Indiana officials said the construction of a supercomputer grid also will be a boon for researchers and students on campuses that share the I-Light network, which has provided high-speed internet connections for businesses, government agencies, and Indiana schools such as Ball State University and Purdue University since 1999.

Both universities will be able to use the massive computing power of FutureGrid when it’s completed, said Dan Wheeler, vice president of IT at Indiana.

"Each type of supercomputer has a unique architecture and capabilities that make it ideal for certain types of uses," Wheeler said, adding that the grant money will allow for "formal experiments for the best ways to put all these computers together for researchers."

FutureGrid is expected to be operational by next spring.

Researchers and investigators from the San Diego Supercomputer Center at the University of California San Diego, the University of Chicago/Argonne National Labs, the University of Florida, the University of Tennessee Knoxville, and the University of Virginia also will help develop the network.

FutureGrid is expected to build on the concept of cloud computing–taking computer storage away from the campus and tapping into more powerful sources elsewhere.

Cloud computer networks have gained traction at many colleges and universities within the past few years, as IT directors have looked for cost savings during an economic recession that has shrunk technology budgets.

"We envision the grids and clouds of the future not as a single system, but as many linked systems," said Geoffrey C. Fox, director of the Pervasive Technology Institute Digital Science Center and a professor at IU.

IT administrators on campuses that own supercomputers have trimmed their department’s energy costs by powering the advanced machines with low-voltage servers. An energy-thrifty supercomputer at the University of Buffalo saves the school about $150,000 every year, said Thomas Furlani, director the university’s Center for Computational Research.

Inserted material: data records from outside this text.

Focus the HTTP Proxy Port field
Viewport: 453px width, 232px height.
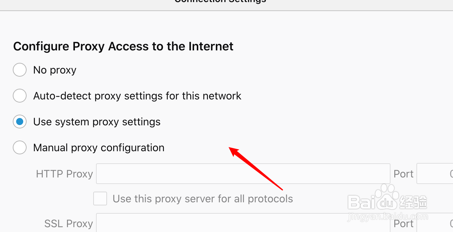[435, 174]
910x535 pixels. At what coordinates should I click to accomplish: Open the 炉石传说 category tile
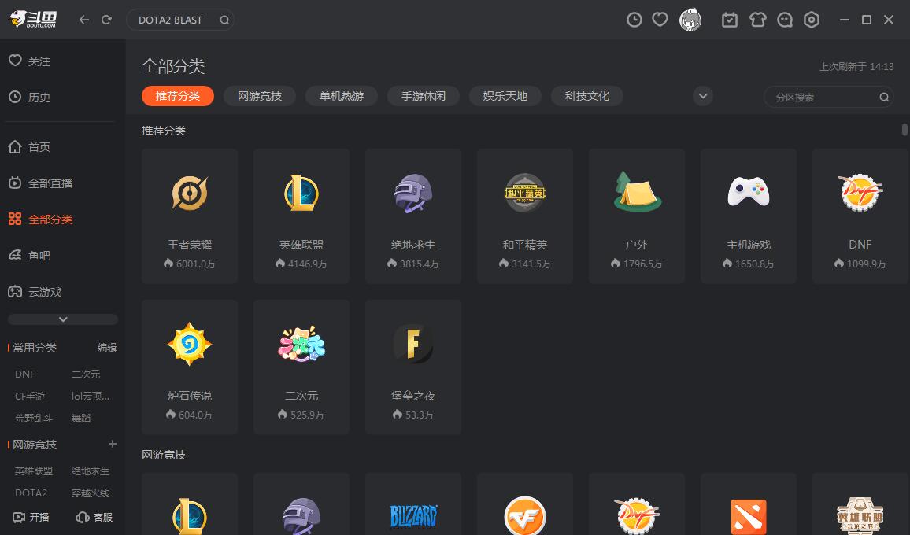(190, 367)
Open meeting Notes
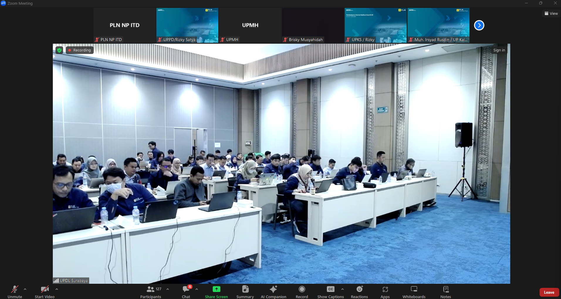This screenshot has height=299, width=561. click(445, 292)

The low-voltage servers, he said, save enough power every year to power more than 100 American homes for an entire year.

The University of Maine unveiled the state’s first green supercomputer last October, drawing stark comparisons to mega-computers that are known to run up steep electricity bills and drain IT budgets.

The high-speed supercomputer, known as the SiCortex SC072 Personal Development System, has 72 processors that typically require 100 watts of power each. Maine’s SiCortex machine uses about 300 watts altogether–a savings of 6,900 watts over other supercomputers.

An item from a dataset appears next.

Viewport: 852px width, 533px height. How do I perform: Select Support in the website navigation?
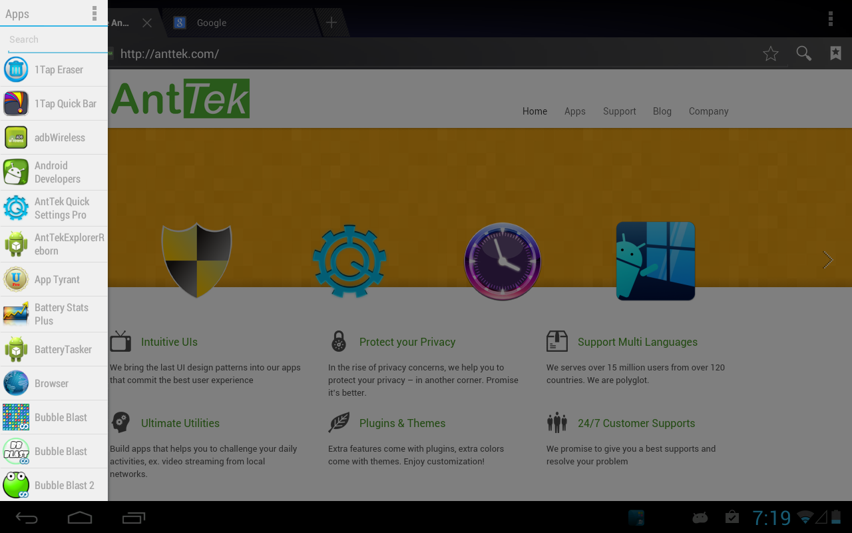point(619,111)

When the FutureGrid supercomputer network is completed, the extraordinary data processing is expected to allow for new drug discovery, DNA comparison and analyzing, and climate system modeling that will help researchers better understand complex weather patterns.

Technology officials said FutureGrid would be more advanced than the typical supercomputer, because it would allow researchers to use virtualization in their work, meaning they can run virtual computers with real, advanced hardware.